[Start of section]

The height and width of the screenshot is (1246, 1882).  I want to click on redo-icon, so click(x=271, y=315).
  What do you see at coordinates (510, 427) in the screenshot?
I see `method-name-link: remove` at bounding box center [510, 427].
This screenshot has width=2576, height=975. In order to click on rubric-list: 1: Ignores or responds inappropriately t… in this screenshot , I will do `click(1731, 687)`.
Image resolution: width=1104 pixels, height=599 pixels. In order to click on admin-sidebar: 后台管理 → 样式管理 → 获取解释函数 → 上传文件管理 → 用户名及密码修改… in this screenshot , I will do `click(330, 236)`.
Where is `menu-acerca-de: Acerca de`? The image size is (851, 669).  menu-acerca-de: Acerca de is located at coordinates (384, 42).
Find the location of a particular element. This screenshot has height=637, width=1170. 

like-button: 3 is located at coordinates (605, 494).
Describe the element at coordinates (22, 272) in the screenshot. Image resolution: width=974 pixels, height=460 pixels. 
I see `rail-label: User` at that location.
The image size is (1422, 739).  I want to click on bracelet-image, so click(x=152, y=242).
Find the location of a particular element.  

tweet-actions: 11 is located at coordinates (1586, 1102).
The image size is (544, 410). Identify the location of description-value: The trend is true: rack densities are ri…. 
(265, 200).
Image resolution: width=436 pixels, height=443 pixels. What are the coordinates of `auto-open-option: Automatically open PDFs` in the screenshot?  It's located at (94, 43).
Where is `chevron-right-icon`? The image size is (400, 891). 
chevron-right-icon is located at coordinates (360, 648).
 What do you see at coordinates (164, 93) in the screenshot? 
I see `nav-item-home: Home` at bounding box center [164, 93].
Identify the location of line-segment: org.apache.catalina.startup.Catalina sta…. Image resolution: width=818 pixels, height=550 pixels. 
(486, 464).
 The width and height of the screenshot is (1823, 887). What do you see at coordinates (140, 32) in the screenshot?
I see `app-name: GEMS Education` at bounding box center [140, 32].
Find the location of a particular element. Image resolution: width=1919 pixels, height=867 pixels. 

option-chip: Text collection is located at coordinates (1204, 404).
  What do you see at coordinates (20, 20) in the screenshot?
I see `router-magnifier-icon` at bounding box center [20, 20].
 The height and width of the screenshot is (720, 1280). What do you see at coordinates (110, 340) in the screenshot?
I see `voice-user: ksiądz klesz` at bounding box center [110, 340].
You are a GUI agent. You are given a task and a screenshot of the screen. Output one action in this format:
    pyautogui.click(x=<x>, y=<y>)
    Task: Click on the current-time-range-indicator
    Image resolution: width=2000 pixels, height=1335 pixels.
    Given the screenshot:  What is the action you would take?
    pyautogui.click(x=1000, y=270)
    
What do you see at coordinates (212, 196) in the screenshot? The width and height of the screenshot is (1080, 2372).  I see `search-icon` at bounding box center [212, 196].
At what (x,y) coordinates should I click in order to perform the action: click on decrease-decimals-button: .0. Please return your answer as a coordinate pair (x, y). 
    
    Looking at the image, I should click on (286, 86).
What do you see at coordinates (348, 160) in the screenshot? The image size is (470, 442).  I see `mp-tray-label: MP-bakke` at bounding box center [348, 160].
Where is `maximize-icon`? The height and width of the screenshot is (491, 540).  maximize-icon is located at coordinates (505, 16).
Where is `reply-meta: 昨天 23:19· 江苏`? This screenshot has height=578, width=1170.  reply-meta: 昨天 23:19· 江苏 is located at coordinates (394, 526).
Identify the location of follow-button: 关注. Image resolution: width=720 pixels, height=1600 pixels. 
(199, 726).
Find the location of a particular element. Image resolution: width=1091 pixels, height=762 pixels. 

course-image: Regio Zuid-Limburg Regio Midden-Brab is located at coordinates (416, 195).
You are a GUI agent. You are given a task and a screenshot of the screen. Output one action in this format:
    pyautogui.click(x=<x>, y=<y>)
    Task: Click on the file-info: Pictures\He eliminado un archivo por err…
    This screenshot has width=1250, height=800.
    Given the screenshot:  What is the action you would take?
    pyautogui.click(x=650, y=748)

[End of section]

## INSTRUCTIONS FOR THE TASK
Reproduce the entries between the lines holding "What do you see at coordinates (348, 160)" and "coordinates (505, 16).", inclusive, swapping "screenshot" for "image" and leaving everything else as it is.

## OUTPUT FOR THIS EXERCISE
What do you see at coordinates (348, 160) in the image? The image size is (470, 442).  I see `mp-tray-label: MP-bakke` at bounding box center [348, 160].
Where is `maximize-icon`? The height and width of the image is (491, 540).  maximize-icon is located at coordinates (505, 16).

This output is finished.